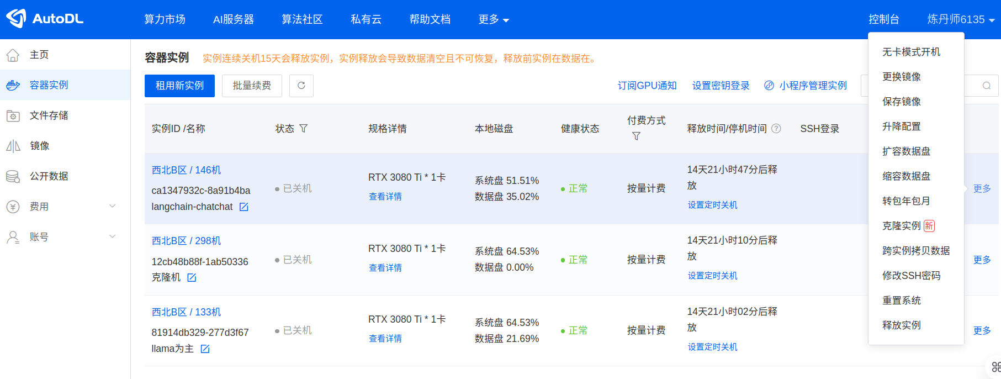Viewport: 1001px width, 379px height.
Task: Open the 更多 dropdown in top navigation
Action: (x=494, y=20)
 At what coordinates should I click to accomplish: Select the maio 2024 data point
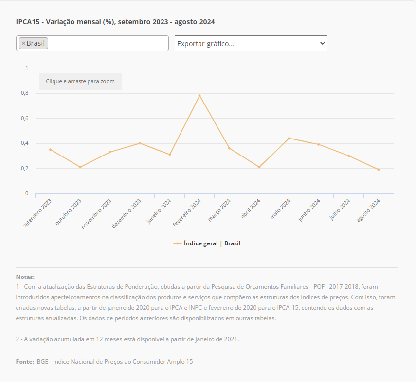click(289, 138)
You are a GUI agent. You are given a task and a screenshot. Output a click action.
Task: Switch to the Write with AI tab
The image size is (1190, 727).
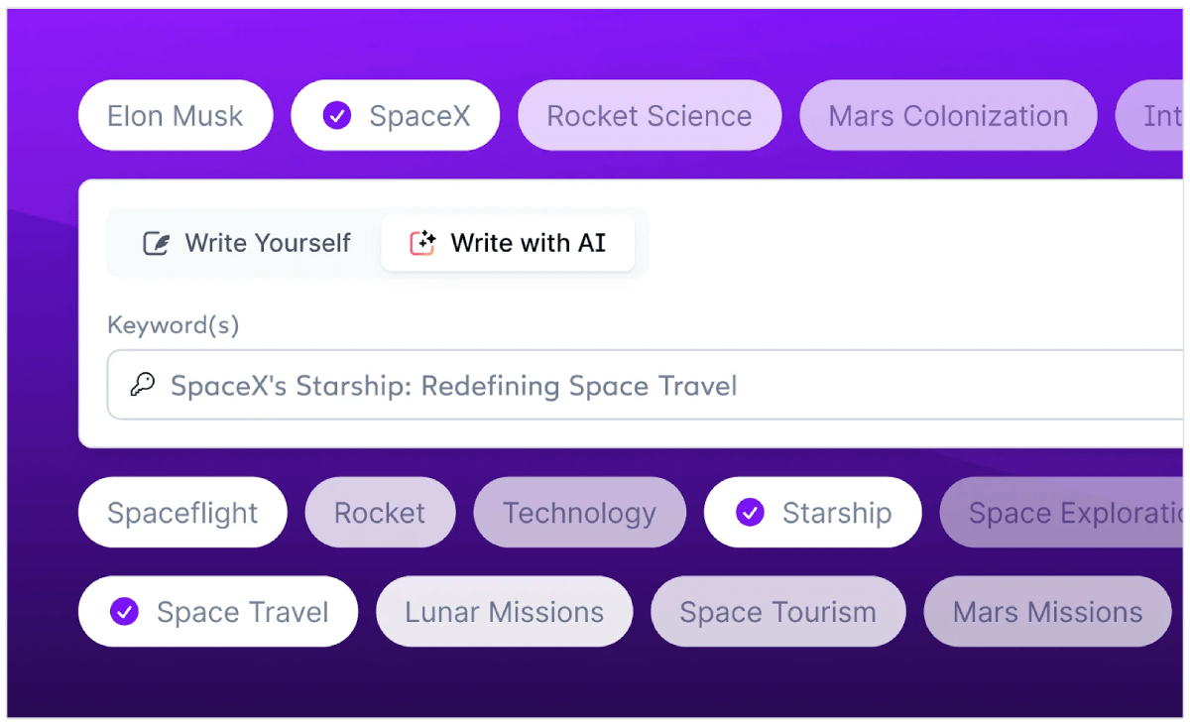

☆ ☆ ☆ ☆ ☆

**Exercise description:**
Could you express every line of the material above as a Markdown table with the columns "Row" and "Line", numbering the rows and skipping blank lines, and leave the pictures out of your answer?

**Solved problem:**
| Row | Line |
|---|---|
| 1 | Viewport: 1001px width, 379px height. |
| 2 | Task: Open the 更多 dropdown in top navigation |
| 3 | Action: (x=494, y=20) |
| 4 |  At what coordinates should I click to accomplish: Select the maio 2024 data point |
| 5 | click(289, 138) |
| 6 | You are a GUI agent. You are given a task and a screenshot. Output a click action. |
| 7 | Task: Switch to the Write with AI tab |
| 8 | The image size is (1190, 727). |